Former president Thabo Mbeki.
Former president Thabo Mbeki.
Image: SUNDAY TIMES

Former president Thabo Mbeki has undertaken to send apartheid's last president, FW de Klerk, the UN convention declaring apartheid a crime against humanity.

“We were sitting next to each other in parliament, I asked him about that [De Klerk's comments that apartheid was not a crime against humanity].

“What transpires, is that he actually did not know that there is a convention declaring apartheid a crime against humanity,” Mbeki said.

He was speaking on the sidelines of the KwaZulu-Natal ANC provincial executive committee (PEC) political school which he addressed.

On Sunday, the Desmond and Leah Tutu Foundation called on the De Klerk Foundation to withdraw a statement on Friday that apartheid was not a crime against humanity.

This after the EFF disrupted the state of the nation address on Thursday evening, demanding that De Klerk be kicked out.

In 1966, the UN General Assembly labelled apartheid a crime against humanity.
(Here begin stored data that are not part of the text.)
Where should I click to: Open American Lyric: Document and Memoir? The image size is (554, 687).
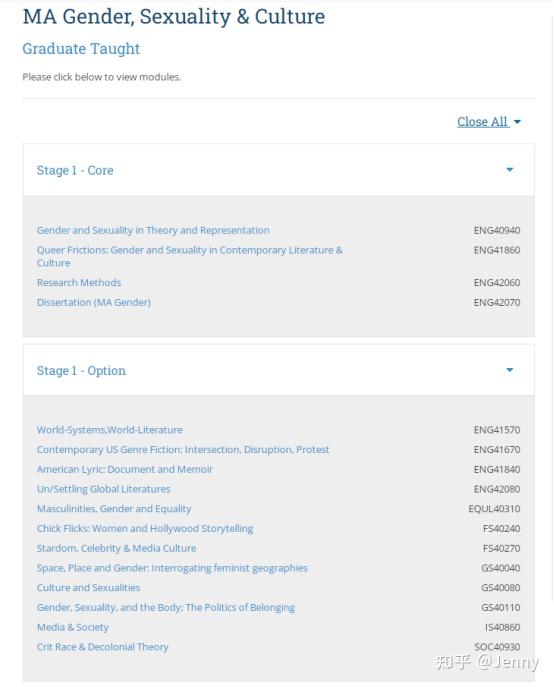(124, 469)
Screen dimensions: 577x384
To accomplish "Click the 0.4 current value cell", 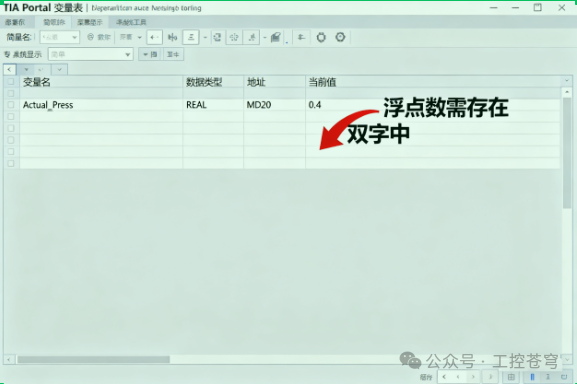I will 315,105.
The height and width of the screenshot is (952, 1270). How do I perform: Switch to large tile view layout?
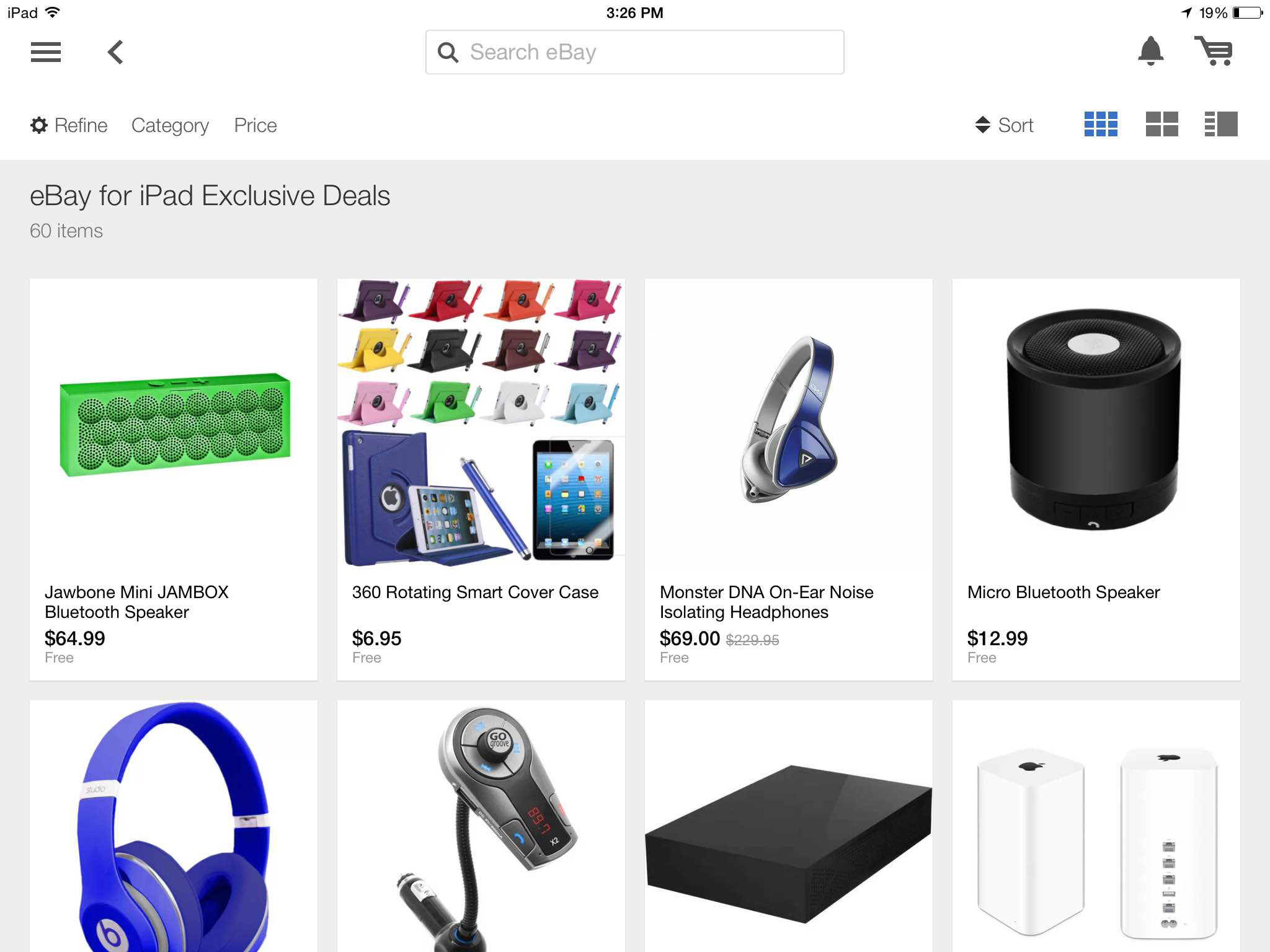1161,124
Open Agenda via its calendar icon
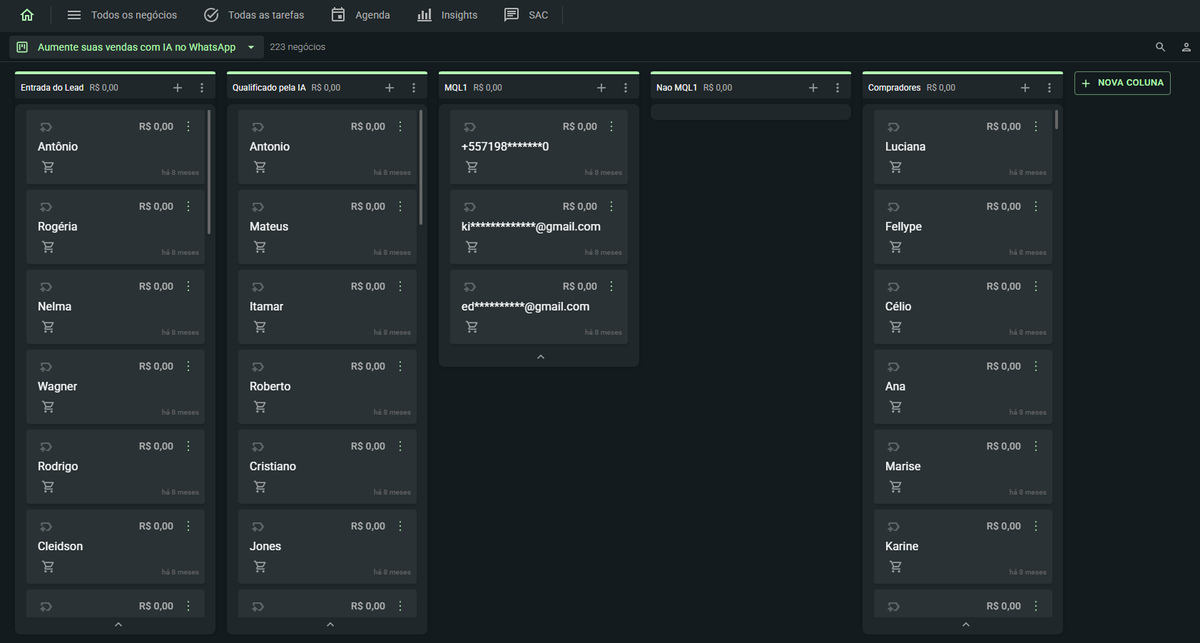The image size is (1200, 643). tap(337, 14)
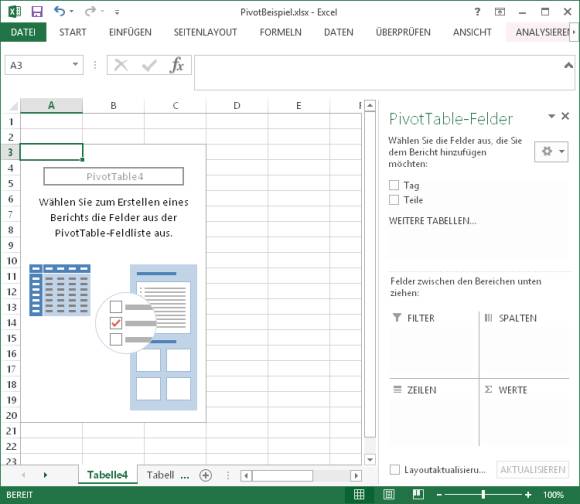
Task: Click the AKTUALISIEREN button
Action: click(x=533, y=470)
The Apartheid Convention was the ultimate step in the condemnation of apartheid.

“He said to me he had been asked a question, and he had said apartheid was reprehensible, he apologised for the bad things that had happened but he was making a very narrow comment,” said Mbeki, recalling his conversation with De Klerk.
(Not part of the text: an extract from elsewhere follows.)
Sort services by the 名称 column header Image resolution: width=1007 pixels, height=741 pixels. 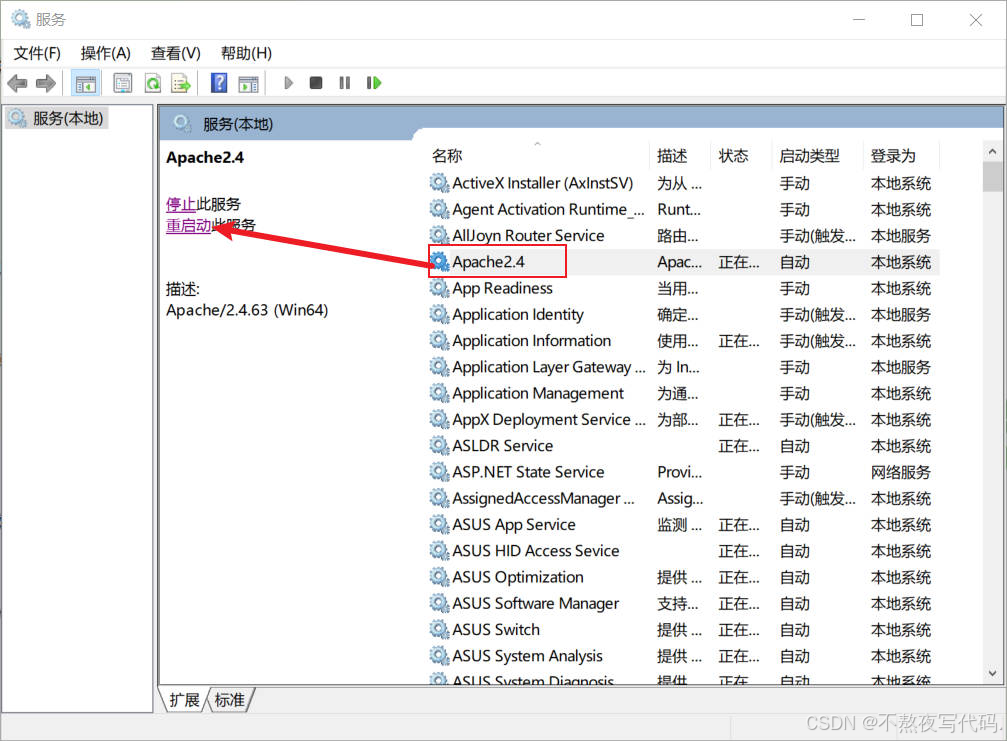(x=447, y=155)
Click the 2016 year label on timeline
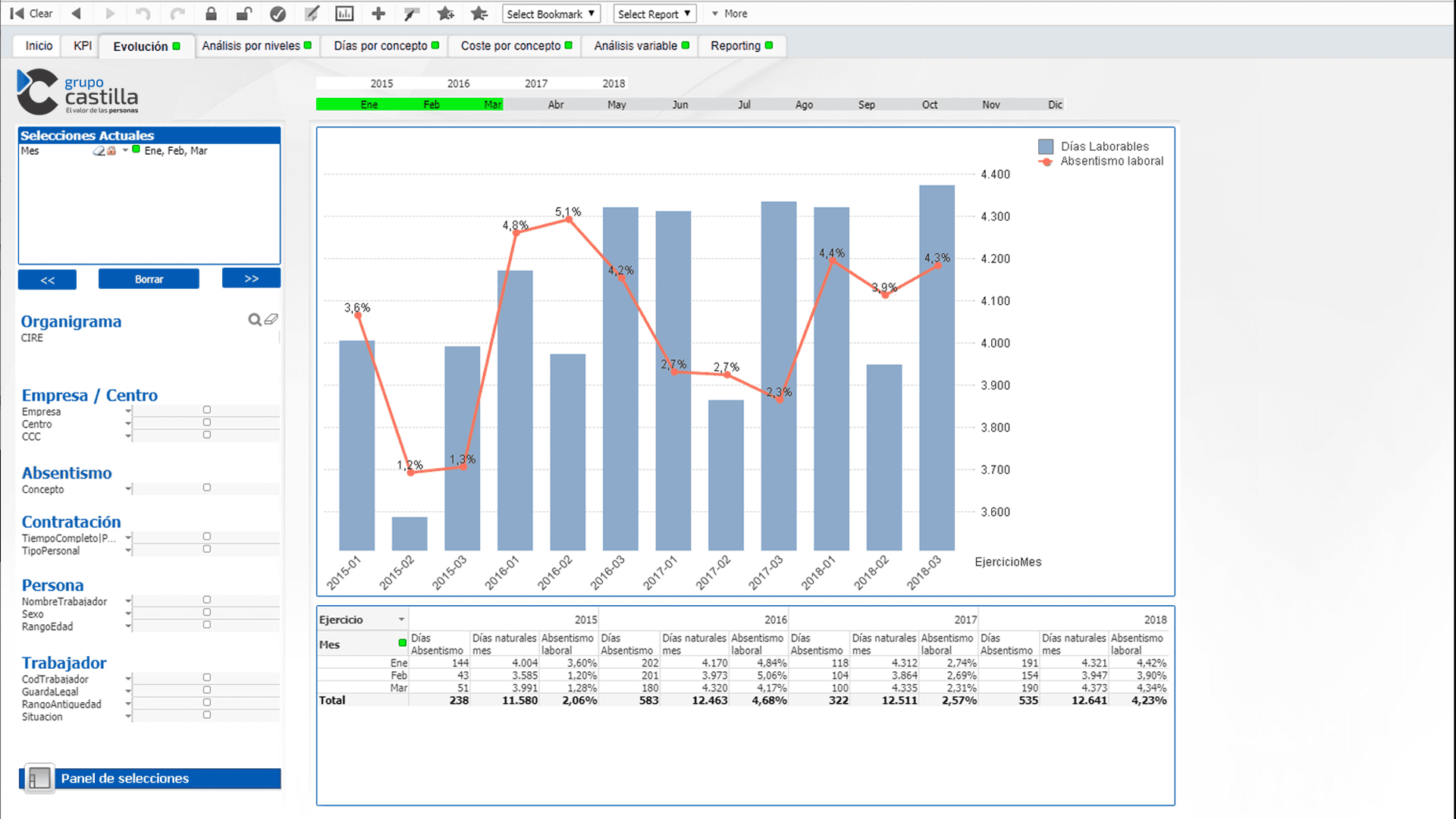Screen dimensions: 1456x819 pos(459,83)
“He did not know that there is a legal document in international law which says apartheid was a crime against humanity. I want to send him the convention, so that he knows that there is an international convention which says apartheid is a crime against humanity. That is how we discussed it,” he said.
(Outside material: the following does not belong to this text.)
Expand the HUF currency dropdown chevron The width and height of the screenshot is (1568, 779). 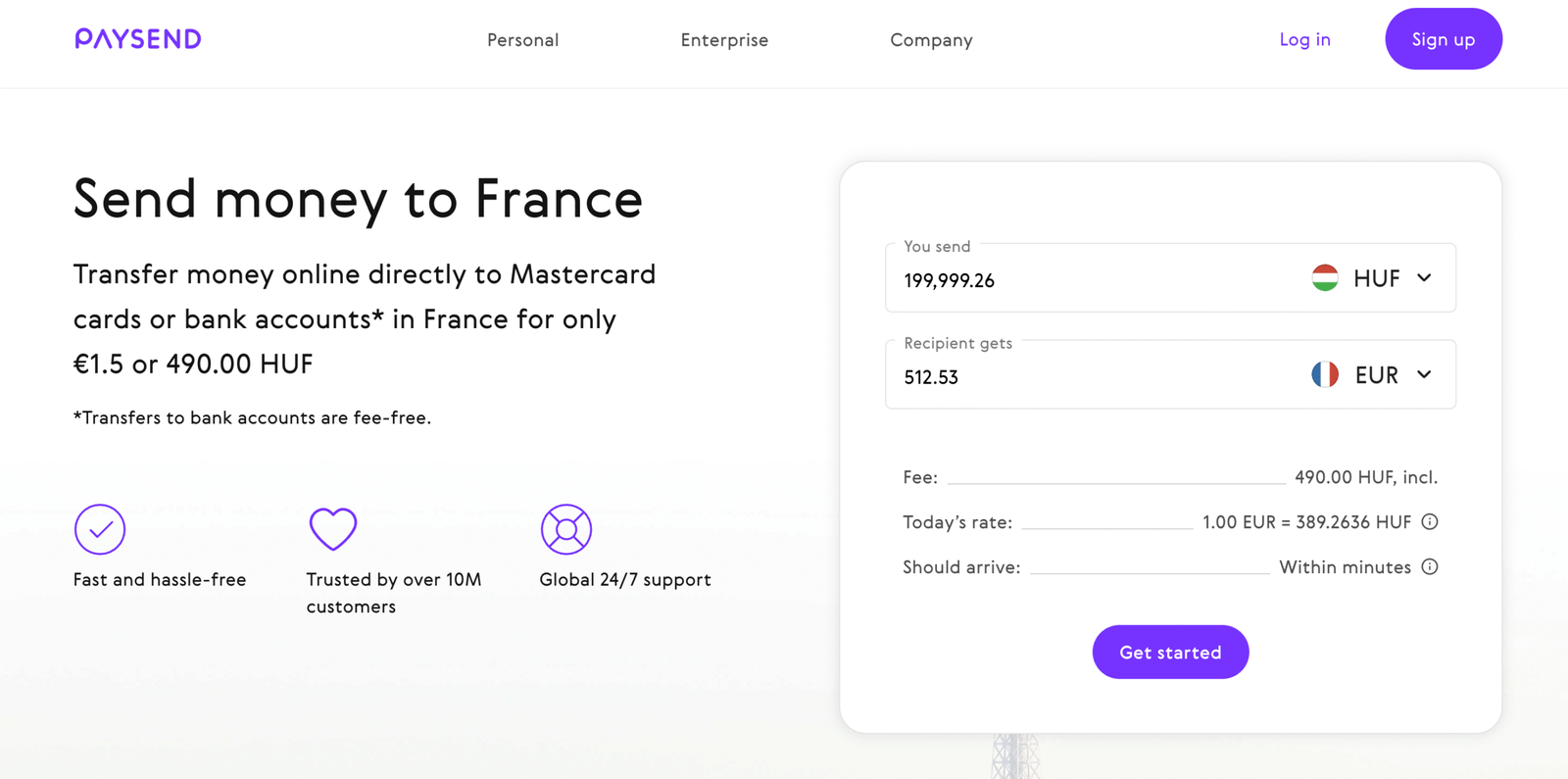[1424, 278]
The UN has said apartheid was a crime against humanity because it met two key elements — it was both “widespread” and “systematic”.

President Cyril Ramaphosa could not begin his state of the nation address on Thursday evening, as the EFF asked that De Klerk be removed from the National Assembly chamber's public gallery.

However, De Klerk has remained adamant, saying through his foundation that the notion that apartheid was a crime against humanity had merely been “Soviet agitprop” — propaganda meant to agitate.